Review of Manifesto: Art x Agency
Image courtesy of The Hirshhorn Museum and Sculpture Garden
By Jacqueline Jedrych
Many modernist, avant-garde art movements are founded with manifestos, binding politics and art together. Politics is art and art is politics, as shown in the poignant exhibit Manifesto: Art x Agency at the Hirshhorn Museum and Sculpture Garden. The exhibit opened June 15, 2019, and will run through January 5, 2020.
The exhibition features three sections. The first displays some of the 20th and 21st century’s most well-known modernist art pieces, including pieces by Salvador Dalí, George Grosz, René Magritte, Jackson Pollock, Tsuruko Yamazaki, and many other leaders in the modernist art movements. These pieces are displayed alongside some published manifestos featuring texts from futurism, surrealism, constructivism, and lyrical abstraction. The section informs the viewer of the expansive history of the modernist art movements. For the average person, modern art is an intimidating sphere to enter, due to its elitist nature and expanse of content. The history displayed in the first section is digestible enough for anyone to understand and is displayed with many pieces from the various movements, helping to put a style to the information presented.
As the viewer exits the historical section, they enter a dark room. The walls are covered by heavy, black curtains with 13 screens around the room. The first screen features a video of a fuse burning as an excerpt from The Communist Manifesto is read. As the scenes continue, they play clips from Manifesto, a feature-length film by German artist Julian Rosefeldt.

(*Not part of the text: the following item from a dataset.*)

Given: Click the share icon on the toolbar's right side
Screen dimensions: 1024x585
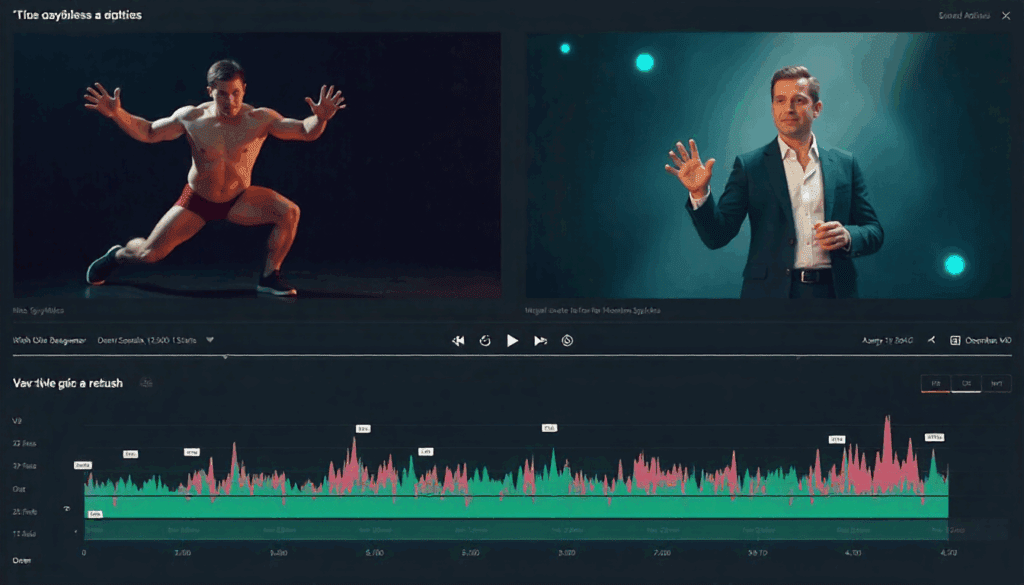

The film shows Cate Blanchette reading pieces from various art manifestos while participating in some sort of scene. For example, the scene around a recitation from the Dadaist Manifesto is of a widow at a funeral. Dadaism, founded in the wake of the Russian Revolution, represents the absurdity in life and rejects logic. This movement of art espouses the idea of creativity for nothing’s sake because everything is futile. The scenes are absolutely captivating and compelling, culminating simultaneously to shock the limits of visual perception. Altogether, this exhibit is a great taste of modernist art movements.

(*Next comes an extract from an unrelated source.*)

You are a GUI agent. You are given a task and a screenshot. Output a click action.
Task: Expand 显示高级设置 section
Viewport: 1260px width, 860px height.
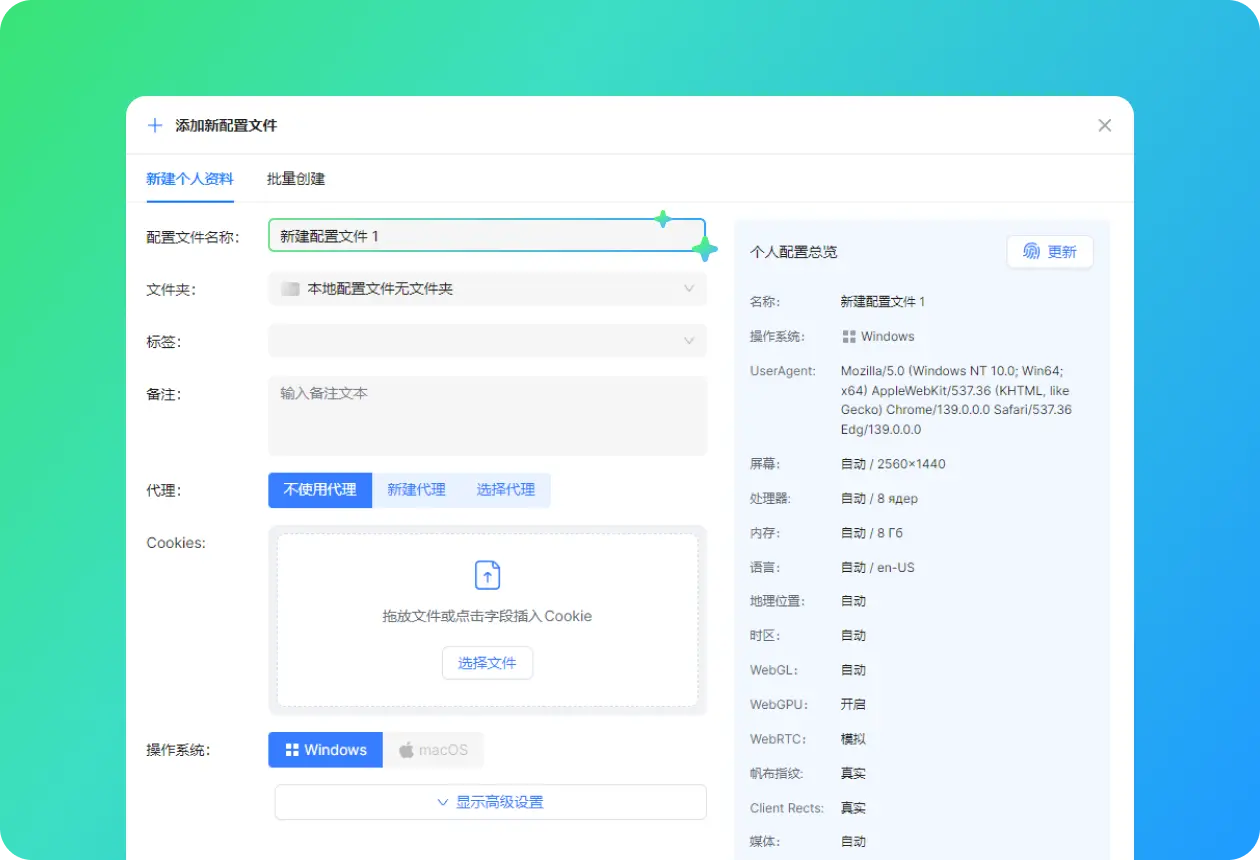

The final section displays highly political pieces from the permanent collection, dating from the 1960’s to present. The section includes contemporary artists such as The Guerilla Girls, Adrian Pipe, Alfredo Jaar, and June Paik. All of the pieces address important social justice issues. This space, with white walls, fluorescent lighting, and tiled floors, highly contrasts with the darkness of the previous room. It supplies an unobtrusive background in which to observe the pieces.
Manifesto: Art x Exhibition marries art and politics, while remaining digestible enough for the average viewer. The structure and flow are carefully planned to open the viewer’s mind to new connections between art and politics.